● **TASK TO CARRY OUT**
Check every line of the material below, and show those that contain "design".
(Beginning of EXTRACTED INFORMATION)
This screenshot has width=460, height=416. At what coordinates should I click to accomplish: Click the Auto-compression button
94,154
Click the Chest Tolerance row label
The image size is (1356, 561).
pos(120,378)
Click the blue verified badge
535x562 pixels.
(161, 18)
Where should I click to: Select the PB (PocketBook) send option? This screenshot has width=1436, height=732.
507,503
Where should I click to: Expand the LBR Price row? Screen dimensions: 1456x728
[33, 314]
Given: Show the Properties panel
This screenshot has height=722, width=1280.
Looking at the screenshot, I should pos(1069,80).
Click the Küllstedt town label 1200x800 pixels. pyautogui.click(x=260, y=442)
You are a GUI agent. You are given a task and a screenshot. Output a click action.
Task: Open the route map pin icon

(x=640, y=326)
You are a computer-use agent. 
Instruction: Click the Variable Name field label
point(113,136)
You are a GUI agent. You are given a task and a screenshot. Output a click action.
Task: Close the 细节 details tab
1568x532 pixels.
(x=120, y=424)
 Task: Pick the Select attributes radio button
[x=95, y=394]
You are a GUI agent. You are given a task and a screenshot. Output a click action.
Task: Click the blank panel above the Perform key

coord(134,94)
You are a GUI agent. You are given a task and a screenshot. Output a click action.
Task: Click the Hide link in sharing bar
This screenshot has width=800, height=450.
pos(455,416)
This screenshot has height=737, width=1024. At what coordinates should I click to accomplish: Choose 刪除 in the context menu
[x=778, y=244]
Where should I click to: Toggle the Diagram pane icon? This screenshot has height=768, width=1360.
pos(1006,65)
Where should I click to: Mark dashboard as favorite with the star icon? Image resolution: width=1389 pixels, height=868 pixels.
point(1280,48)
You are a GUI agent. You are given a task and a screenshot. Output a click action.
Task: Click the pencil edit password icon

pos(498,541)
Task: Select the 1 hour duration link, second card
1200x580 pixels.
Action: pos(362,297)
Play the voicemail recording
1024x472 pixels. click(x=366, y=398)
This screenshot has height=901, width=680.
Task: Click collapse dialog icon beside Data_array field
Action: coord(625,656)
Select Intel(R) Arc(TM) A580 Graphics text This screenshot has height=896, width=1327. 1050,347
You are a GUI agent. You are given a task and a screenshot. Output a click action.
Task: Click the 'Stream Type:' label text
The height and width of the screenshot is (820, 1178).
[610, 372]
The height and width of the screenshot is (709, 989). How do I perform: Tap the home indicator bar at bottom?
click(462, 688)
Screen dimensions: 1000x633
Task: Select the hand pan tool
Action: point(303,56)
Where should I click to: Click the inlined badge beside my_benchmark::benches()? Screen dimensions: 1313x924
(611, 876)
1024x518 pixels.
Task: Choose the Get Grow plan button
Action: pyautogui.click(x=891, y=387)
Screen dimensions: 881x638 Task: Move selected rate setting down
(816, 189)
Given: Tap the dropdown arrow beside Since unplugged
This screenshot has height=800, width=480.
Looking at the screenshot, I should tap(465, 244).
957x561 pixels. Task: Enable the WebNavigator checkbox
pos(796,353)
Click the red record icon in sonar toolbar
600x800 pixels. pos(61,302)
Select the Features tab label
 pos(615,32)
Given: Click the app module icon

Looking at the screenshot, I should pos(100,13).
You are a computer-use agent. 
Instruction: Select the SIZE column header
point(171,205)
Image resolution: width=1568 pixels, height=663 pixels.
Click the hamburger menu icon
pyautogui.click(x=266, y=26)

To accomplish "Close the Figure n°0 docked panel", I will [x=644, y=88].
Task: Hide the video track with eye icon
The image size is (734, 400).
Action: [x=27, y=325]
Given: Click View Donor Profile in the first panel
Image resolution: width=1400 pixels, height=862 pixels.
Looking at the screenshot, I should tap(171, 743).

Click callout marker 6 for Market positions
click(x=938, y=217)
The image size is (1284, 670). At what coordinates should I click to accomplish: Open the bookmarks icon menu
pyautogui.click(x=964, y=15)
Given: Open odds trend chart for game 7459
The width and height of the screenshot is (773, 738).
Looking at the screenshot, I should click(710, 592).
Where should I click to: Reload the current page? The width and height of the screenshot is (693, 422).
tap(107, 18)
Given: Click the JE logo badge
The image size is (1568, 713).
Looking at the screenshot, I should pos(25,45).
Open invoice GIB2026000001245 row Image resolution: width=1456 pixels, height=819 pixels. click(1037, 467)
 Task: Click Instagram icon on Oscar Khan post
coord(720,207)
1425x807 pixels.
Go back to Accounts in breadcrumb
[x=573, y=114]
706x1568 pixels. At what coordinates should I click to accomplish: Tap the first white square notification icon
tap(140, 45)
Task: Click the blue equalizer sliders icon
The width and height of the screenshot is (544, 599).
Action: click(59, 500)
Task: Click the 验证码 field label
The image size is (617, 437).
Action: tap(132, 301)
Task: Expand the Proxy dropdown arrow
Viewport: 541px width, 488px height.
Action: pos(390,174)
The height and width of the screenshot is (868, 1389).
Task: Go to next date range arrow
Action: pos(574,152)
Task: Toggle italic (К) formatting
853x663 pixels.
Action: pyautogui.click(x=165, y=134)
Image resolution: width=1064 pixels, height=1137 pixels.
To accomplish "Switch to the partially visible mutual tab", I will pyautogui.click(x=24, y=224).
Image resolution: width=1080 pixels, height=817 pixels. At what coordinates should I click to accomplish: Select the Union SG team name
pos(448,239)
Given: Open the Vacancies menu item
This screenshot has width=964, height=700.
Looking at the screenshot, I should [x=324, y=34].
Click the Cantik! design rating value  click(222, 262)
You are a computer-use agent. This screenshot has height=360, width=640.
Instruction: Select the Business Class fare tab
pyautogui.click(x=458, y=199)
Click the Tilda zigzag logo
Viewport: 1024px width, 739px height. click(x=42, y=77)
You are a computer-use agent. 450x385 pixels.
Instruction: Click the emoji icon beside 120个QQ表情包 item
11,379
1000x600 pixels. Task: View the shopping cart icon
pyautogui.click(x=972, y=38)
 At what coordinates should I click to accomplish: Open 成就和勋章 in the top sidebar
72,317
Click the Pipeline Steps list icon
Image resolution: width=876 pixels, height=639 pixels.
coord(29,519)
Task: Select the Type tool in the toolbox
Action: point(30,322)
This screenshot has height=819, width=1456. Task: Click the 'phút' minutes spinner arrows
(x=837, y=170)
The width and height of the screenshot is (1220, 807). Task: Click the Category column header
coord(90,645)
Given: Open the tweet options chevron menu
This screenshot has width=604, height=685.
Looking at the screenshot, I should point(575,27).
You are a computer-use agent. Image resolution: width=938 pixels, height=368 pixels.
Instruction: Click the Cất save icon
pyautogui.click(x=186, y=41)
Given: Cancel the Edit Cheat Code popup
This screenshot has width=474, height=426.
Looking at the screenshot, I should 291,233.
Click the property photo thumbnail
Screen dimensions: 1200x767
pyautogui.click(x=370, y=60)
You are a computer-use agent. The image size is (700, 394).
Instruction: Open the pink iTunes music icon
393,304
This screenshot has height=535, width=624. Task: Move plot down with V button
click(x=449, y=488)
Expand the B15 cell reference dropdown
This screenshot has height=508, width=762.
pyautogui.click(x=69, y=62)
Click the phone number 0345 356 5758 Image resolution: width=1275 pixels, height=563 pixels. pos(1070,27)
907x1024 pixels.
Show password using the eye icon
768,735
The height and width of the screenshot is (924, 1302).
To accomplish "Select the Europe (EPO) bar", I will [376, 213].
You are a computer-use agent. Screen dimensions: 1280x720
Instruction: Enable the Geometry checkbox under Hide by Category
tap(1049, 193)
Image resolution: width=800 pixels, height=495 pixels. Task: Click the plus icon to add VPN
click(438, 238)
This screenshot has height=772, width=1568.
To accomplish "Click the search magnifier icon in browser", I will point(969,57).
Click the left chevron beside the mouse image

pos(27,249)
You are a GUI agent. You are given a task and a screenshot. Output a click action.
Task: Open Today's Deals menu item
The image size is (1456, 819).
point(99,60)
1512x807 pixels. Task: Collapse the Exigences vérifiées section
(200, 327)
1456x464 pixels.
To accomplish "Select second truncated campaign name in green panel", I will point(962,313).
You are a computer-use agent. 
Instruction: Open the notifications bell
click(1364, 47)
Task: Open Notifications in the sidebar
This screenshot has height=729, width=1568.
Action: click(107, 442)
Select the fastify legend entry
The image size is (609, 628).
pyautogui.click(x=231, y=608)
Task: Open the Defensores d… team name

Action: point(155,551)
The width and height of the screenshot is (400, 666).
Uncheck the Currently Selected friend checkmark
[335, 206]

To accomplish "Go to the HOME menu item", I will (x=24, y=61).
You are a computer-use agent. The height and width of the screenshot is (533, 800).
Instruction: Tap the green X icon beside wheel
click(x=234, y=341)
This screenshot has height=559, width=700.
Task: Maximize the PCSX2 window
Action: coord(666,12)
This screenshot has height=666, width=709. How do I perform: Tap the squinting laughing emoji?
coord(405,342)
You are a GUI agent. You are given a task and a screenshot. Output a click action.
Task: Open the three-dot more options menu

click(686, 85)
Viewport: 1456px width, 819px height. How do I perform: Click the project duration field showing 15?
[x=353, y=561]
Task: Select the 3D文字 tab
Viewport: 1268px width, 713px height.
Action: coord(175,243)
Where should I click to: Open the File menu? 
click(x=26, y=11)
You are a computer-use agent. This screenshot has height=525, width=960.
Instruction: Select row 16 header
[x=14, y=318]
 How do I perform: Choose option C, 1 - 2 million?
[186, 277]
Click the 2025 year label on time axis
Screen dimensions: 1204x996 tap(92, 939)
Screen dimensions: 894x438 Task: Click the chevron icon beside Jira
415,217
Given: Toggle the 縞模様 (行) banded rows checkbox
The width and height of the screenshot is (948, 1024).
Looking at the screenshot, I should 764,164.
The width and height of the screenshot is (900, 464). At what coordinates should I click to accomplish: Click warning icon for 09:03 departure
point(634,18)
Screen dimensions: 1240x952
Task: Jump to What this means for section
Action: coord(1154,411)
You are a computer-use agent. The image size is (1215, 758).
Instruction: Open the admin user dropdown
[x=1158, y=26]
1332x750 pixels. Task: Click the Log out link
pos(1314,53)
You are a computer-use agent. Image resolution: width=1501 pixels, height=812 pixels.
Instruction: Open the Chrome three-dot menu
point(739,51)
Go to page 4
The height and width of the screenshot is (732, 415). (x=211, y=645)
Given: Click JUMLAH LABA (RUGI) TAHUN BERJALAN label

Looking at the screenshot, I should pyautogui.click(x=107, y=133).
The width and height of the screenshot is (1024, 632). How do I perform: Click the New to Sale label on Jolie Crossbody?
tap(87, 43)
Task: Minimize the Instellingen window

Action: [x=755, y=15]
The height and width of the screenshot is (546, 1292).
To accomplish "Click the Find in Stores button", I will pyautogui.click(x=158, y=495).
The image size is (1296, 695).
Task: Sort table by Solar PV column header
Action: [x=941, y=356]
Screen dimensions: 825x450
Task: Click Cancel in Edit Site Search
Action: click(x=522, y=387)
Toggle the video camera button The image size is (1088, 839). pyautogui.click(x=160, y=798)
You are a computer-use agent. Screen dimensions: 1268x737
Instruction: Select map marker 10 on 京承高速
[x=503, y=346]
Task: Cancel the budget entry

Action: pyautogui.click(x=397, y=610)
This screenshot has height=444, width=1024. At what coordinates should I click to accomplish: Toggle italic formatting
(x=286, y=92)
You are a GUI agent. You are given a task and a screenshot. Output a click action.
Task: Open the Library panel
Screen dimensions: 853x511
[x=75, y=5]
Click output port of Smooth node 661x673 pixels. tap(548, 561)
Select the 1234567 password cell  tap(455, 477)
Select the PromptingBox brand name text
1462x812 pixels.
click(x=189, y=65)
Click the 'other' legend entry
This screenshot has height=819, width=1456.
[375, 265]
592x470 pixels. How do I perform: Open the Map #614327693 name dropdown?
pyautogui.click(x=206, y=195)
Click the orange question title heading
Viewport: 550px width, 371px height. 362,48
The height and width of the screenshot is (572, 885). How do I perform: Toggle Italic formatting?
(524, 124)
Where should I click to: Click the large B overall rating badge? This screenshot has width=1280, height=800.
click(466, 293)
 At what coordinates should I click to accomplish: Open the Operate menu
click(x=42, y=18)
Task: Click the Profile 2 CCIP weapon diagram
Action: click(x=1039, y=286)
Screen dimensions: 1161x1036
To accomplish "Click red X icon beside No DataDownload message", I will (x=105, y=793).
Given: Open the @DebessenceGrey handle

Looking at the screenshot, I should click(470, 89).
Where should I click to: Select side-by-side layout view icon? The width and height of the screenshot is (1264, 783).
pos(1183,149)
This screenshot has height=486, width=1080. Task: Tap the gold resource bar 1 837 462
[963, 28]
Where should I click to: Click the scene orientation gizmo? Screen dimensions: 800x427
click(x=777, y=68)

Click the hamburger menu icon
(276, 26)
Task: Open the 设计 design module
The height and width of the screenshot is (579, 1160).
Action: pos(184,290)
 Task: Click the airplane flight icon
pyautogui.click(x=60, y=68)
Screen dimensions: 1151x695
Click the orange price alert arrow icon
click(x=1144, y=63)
(End of EXTRACTED INFORMATION)
● **ANSWER TO THIS EXERCISE**
Click the Cantik! design rating value  click(222, 262)
Task: Open the 设计 design module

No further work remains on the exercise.